Set down all the lines below, each one exactly as shown.

BEGIN

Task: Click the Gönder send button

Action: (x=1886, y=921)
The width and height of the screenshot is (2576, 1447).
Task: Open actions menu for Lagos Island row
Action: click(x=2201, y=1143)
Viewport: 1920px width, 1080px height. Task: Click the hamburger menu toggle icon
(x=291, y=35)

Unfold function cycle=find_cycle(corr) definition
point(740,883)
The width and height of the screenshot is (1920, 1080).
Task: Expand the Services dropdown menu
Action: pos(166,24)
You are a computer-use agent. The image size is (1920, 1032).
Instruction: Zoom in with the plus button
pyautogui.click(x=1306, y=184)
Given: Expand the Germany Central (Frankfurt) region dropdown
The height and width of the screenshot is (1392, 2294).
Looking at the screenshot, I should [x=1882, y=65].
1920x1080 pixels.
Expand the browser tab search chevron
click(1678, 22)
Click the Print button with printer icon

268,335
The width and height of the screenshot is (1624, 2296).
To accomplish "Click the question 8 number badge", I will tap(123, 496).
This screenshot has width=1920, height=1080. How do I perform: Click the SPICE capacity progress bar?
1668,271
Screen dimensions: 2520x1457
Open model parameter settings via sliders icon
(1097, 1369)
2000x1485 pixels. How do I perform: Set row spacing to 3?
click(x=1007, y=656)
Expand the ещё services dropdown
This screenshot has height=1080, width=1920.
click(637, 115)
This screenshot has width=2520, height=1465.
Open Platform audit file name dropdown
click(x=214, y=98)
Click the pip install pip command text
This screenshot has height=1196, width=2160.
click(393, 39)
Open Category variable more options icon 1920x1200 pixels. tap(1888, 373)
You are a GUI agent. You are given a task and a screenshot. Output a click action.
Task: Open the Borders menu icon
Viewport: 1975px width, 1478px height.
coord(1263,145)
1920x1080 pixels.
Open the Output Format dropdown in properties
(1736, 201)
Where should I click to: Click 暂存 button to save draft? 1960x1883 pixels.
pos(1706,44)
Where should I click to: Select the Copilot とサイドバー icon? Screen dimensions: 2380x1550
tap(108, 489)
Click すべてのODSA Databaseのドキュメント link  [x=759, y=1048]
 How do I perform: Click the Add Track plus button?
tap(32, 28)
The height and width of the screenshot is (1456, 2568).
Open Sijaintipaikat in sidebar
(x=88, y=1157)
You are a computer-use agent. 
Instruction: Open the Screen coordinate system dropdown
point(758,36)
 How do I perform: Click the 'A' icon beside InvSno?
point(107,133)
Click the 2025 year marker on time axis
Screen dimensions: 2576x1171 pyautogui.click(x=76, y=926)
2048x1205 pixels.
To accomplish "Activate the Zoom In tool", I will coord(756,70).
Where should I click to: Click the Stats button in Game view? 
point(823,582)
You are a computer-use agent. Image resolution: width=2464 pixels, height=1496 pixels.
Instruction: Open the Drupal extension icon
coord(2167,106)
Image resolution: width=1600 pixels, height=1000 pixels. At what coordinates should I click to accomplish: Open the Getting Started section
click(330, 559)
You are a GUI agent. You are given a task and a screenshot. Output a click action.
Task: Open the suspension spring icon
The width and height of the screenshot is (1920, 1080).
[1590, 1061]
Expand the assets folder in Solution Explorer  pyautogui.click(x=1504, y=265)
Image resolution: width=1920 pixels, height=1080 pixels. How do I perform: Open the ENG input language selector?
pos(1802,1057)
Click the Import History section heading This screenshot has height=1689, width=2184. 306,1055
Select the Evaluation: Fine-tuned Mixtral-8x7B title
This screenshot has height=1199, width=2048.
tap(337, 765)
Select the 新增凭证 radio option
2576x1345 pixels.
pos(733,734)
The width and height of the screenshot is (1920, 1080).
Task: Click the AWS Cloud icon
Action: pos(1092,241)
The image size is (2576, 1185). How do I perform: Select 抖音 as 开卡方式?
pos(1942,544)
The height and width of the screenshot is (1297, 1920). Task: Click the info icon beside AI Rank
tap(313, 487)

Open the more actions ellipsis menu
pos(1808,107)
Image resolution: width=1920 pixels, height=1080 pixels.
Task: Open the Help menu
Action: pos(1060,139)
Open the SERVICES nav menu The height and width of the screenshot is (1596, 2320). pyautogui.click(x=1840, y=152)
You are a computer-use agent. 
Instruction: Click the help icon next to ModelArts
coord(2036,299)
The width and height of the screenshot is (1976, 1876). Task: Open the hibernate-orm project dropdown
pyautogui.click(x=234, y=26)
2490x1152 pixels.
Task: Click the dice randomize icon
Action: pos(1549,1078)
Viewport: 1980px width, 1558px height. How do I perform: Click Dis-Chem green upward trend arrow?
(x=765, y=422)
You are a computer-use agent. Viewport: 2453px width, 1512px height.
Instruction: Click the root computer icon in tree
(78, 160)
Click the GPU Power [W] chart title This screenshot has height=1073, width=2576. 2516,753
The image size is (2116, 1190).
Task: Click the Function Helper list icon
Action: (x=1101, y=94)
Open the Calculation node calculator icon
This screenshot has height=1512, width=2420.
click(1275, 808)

END

◆ Exercise response ◆
Task: Click the Gönder send button

Action: (x=1886, y=921)
The width and height of the screenshot is (2576, 1447).
Task: Open actions menu for Lagos Island row
Action: click(x=2201, y=1143)
Viewport: 1920px width, 1080px height. Task: Click the hamburger menu toggle icon
(x=291, y=35)

Unfold function cycle=find_cycle(corr) definition
point(740,883)
The width and height of the screenshot is (1920, 1080).
Task: Expand the Services dropdown menu
Action: pos(166,24)
You are a computer-use agent. The image size is (1920, 1032).
Instruction: Zoom in with the plus button
pyautogui.click(x=1306, y=184)
Given: Expand the Germany Central (Frankfurt) region dropdown
The height and width of the screenshot is (1392, 2294).
Looking at the screenshot, I should [x=1882, y=65].
1920x1080 pixels.
Expand the browser tab search chevron
click(1678, 22)
Click the Print button with printer icon

268,335
The width and height of the screenshot is (1624, 2296).
To accomplish "Click the question 8 number badge", I will tap(123, 496).
This screenshot has width=1920, height=1080. How do I perform: Click the SPICE capacity progress bar?
1668,271
Screen dimensions: 2520x1457
Open model parameter settings via sliders icon
(1097, 1369)
2000x1485 pixels. How do I perform: Set row spacing to 3?
click(x=1007, y=656)
Expand the ещё services dropdown
This screenshot has height=1080, width=1920.
click(637, 115)
This screenshot has width=2520, height=1465.
Open Platform audit file name dropdown
click(x=214, y=98)
Click the pip install pip command text
This screenshot has height=1196, width=2160.
click(393, 39)
Open Category variable more options icon 1920x1200 pixels. tap(1888, 373)
You are a GUI agent. You are given a task and a screenshot. Output a click action.
Task: Open the Borders menu icon
Viewport: 1975px width, 1478px height.
coord(1263,145)
1920x1080 pixels.
Open the Output Format dropdown in properties
(1736, 201)
Where should I click to: Click 暂存 button to save draft? 1960x1883 pixels.
pos(1706,44)
Where should I click to: Select the Copilot とサイドバー icon? Screen dimensions: 2380x1550
tap(108, 489)
Click すべてのODSA Databaseのドキュメント link  [x=759, y=1048]
 How do I perform: Click the Add Track plus button?
tap(32, 28)
The height and width of the screenshot is (1456, 2568).
Open Sijaintipaikat in sidebar
(x=88, y=1157)
You are a computer-use agent. 
Instruction: Open the Screen coordinate system dropdown
point(758,36)
 How do I perform: Click the 'A' icon beside InvSno?
point(107,133)
Click the 2025 year marker on time axis
Screen dimensions: 2576x1171 pyautogui.click(x=76, y=926)
2048x1205 pixels.
To accomplish "Activate the Zoom In tool", I will coord(756,70).
Where should I click to: Click the Stats button in Game view? 
point(823,582)
You are a computer-use agent. Image resolution: width=2464 pixels, height=1496 pixels.
Instruction: Open the Drupal extension icon
coord(2167,106)
Image resolution: width=1600 pixels, height=1000 pixels. At what coordinates should I click to accomplish: Open the Getting Started section
click(330, 559)
You are a GUI agent. You are given a task and a screenshot. Output a click action.
Task: Open the suspension spring icon
The width and height of the screenshot is (1920, 1080).
[1590, 1061]
Expand the assets folder in Solution Explorer  pyautogui.click(x=1504, y=265)
Image resolution: width=1920 pixels, height=1080 pixels. How do I perform: Open the ENG input language selector?
pos(1802,1057)
Click the Import History section heading This screenshot has height=1689, width=2184. 306,1055
Select the Evaluation: Fine-tuned Mixtral-8x7B title
This screenshot has height=1199, width=2048.
tap(337, 765)
Select the 新增凭证 radio option
2576x1345 pixels.
pos(733,734)
The width and height of the screenshot is (1920, 1080).
Task: Click the AWS Cloud icon
Action: pos(1092,241)
The image size is (2576, 1185). How do I perform: Select 抖音 as 开卡方式?
pos(1942,544)
The height and width of the screenshot is (1297, 1920). Task: Click the info icon beside AI Rank
tap(313, 487)

Open the more actions ellipsis menu
pos(1808,107)
Image resolution: width=1920 pixels, height=1080 pixels.
Task: Open the Help menu
Action: pos(1060,139)
Open the SERVICES nav menu The height and width of the screenshot is (1596, 2320). pyautogui.click(x=1840, y=152)
You are a computer-use agent. 
Instruction: Click the help icon next to ModelArts
coord(2036,299)
The width and height of the screenshot is (1976, 1876). Task: Open the hibernate-orm project dropdown
pyautogui.click(x=234, y=26)
2490x1152 pixels.
Task: Click the dice randomize icon
Action: pos(1549,1078)
Viewport: 1980px width, 1558px height. How do I perform: Click Dis-Chem green upward trend arrow?
(x=765, y=422)
You are a computer-use agent. Viewport: 2453px width, 1512px height.
Instruction: Click the root computer icon in tree
(78, 160)
Click the GPU Power [W] chart title This screenshot has height=1073, width=2576. 2516,753
The image size is (2116, 1190).
Task: Click the Function Helper list icon
Action: (x=1101, y=94)
Open the Calculation node calculator icon
This screenshot has height=1512, width=2420.
click(1275, 808)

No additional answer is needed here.